Thursday, July 5, 2012

Parenting alone

Parenting is hard with two parents, alone, it can be miserable.  I recently decided to try to potty train Kailee.  Well, if I'm honest, I was really excited when my mother-in-law offered to do it because I was DREADING IT.  Unfortunately she was unable to do it after all.  I brought home Kailee determined that we were done with diapers.  I had been so excited at the thought that I could not put it off any longer.  We began Monday around 5pm--yes I realize that might seem crazy, but I was determined and just plain done with diapers.  I won't go into details of all the accidents on Monday, Tuesday and Wednesday but yesterday I did have a meltdown (not in front of her) where I broke down crying just as a sweet friend called to let me vent.  She asked the million dollar question, "So why are you adding to your stress right now?"

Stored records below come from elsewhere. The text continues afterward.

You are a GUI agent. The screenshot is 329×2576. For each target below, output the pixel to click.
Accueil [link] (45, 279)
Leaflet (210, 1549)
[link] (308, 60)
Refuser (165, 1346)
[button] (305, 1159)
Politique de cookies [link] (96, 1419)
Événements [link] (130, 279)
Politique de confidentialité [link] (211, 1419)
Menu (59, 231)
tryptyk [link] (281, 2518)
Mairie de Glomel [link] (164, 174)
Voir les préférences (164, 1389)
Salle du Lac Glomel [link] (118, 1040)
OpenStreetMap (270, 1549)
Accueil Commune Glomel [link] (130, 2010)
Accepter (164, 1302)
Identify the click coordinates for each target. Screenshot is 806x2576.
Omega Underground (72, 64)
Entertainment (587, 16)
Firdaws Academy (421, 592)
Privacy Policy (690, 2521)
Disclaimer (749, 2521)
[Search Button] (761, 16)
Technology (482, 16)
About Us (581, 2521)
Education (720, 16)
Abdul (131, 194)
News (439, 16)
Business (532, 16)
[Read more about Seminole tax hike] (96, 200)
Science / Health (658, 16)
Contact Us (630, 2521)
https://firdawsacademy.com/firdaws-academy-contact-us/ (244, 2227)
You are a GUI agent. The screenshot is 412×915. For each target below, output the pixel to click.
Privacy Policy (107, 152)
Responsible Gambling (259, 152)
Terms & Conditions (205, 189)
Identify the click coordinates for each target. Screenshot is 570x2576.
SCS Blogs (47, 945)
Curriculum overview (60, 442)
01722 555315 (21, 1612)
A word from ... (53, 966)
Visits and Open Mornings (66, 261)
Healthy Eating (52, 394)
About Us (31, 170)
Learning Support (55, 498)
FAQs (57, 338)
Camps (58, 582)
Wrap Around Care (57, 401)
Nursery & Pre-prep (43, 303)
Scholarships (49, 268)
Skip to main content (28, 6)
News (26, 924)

That is a VERY good question.  Here's the honest answer:  while we have been adjusting to Brady being gone, it has been hard and I've found myself becoming more and more envious of the people around me.  I had a great life and I knew it.  I miss the life I took for granted and I was beginning to see all the negatives. I felt like so many things were going wrong and I just needed something to go right.  I try not to complain about something if I'm not willing to take action to change it--hence, my insane workout regimen which is making me quite toned.  After hearing about two close friends who potty trained their 1-year-olds in the last month, I decided I needed that.  I needed my almost-3-year-old to get the heck out of diapers.  It has been an up and down process this week but we are finally having a VERY successful day.  She's had zero accidents and finally pooped in the potty.  Let me tell ya, there were tears.  I cried in relief!  I picked her up and tossed her in the air, swung her around, cheered, and gave her about 50 M&Ms.  We called Brady and he was just as excited and praised her over the phone.

I won't go so far as to say we are done, but we have made huge progress and are committed to no daytime diapers, just pull-ups at night!

Next project: drop the pacifier or as Kailee calls it, "Myna."